3.4.6. Algorithm Deployment
To address the issue of waste in scenic areas and demonstrate the practicality of the algorithm in this paper, the detection algorithm proposed herein is deployed on a scenic area mobile robot. The robot collects and classifies waste in scenic areas, replacing manual operations and enhancing efficiency. The mobile robot mainly consists of components such as a deep learning camera, a robotic arm, a mobile chassis, a radar, a controller, and motors.
The experimental process is as follows: (1) Calibrate the focal length of the depth camera to obtain the internal parameters of the camera. Perform hand–eye calibration and depth camera calibration, and calculate the transformation matrices between the robotic arm base and the camera coordinate system and between different camera coordinate systems. (2) Utilize the laser radar mounted on the robot to construct a two-dimensional map of the experimental environment. Set fixed patrol points on the existing map, and based on the environmental map and the path calculated by motion planning, the robot can perform closed-loop autonomous obstacle avoidance movement and conduct environmental detection. (3) When the camera detects waste, the robot moves to a position near the target and stops. Employ the deep learning network model to perform waste classification detection and complete three-dimensional spatial positioning. (4) Calculate the position of the target in the robot coordinate system according to the hand–eye calibration results, derive the target angles of each joint, guide the robotic arm to move to the target pose, and simultaneously control the gripper to close, complete the grasping, and place the waste into the designated trash bin.

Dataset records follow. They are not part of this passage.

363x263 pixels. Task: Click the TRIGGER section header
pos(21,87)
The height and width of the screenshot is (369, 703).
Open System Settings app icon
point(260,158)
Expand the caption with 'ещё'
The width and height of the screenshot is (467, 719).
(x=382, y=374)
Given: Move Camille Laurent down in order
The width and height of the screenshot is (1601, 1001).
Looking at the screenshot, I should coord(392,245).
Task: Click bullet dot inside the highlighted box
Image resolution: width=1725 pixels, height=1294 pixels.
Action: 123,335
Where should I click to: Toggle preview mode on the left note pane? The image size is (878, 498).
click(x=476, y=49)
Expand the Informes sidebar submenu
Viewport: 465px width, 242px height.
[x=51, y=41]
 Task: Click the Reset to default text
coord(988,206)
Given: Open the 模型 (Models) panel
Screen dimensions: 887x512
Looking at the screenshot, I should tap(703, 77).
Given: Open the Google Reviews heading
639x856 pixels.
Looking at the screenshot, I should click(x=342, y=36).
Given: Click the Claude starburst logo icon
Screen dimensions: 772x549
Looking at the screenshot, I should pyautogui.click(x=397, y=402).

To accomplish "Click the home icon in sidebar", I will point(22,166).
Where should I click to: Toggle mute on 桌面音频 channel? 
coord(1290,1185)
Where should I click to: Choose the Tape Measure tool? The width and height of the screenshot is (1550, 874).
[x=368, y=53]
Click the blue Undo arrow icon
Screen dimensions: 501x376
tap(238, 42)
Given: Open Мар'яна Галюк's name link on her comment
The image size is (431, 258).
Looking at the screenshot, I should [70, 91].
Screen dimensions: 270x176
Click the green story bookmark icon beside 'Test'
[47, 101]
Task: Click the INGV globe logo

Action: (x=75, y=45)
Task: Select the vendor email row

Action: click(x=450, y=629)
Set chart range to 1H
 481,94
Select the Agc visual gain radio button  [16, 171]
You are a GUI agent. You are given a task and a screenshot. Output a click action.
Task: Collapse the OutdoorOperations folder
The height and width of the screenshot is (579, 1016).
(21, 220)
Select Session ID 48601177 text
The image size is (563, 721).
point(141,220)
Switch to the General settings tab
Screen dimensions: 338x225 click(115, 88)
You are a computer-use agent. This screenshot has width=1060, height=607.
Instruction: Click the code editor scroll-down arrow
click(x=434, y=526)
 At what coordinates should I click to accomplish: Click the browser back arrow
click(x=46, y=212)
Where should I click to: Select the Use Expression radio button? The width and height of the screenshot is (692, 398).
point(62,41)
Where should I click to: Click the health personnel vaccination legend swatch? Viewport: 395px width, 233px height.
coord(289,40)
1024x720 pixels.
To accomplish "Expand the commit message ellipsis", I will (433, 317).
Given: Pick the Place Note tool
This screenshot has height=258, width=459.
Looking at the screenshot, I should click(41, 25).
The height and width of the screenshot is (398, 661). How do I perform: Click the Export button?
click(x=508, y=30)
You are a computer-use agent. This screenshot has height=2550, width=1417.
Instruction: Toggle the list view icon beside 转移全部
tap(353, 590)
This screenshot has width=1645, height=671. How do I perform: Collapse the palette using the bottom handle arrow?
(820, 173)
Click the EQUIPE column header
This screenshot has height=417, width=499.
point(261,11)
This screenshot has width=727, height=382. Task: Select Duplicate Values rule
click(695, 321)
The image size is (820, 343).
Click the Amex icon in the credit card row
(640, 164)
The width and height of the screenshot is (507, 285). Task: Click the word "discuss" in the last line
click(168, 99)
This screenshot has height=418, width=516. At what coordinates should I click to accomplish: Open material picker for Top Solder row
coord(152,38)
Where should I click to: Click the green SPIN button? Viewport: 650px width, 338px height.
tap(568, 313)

The experiment placed the mobile robot in an outdoor park scenario and conducted a grasping experiment using the waste detection algorithm in this paper. The following is the process of object grasping, as shown in
Figure 13. The mobile robot with the deployed algorithm in this paper can accurately grasp waste objects. The detection and recognition success rate is above 87%, and the average pickup time is 5.3 s. The improved algorithm’s real-time performance can meet waste pickup’s operational requirements in scenic areas.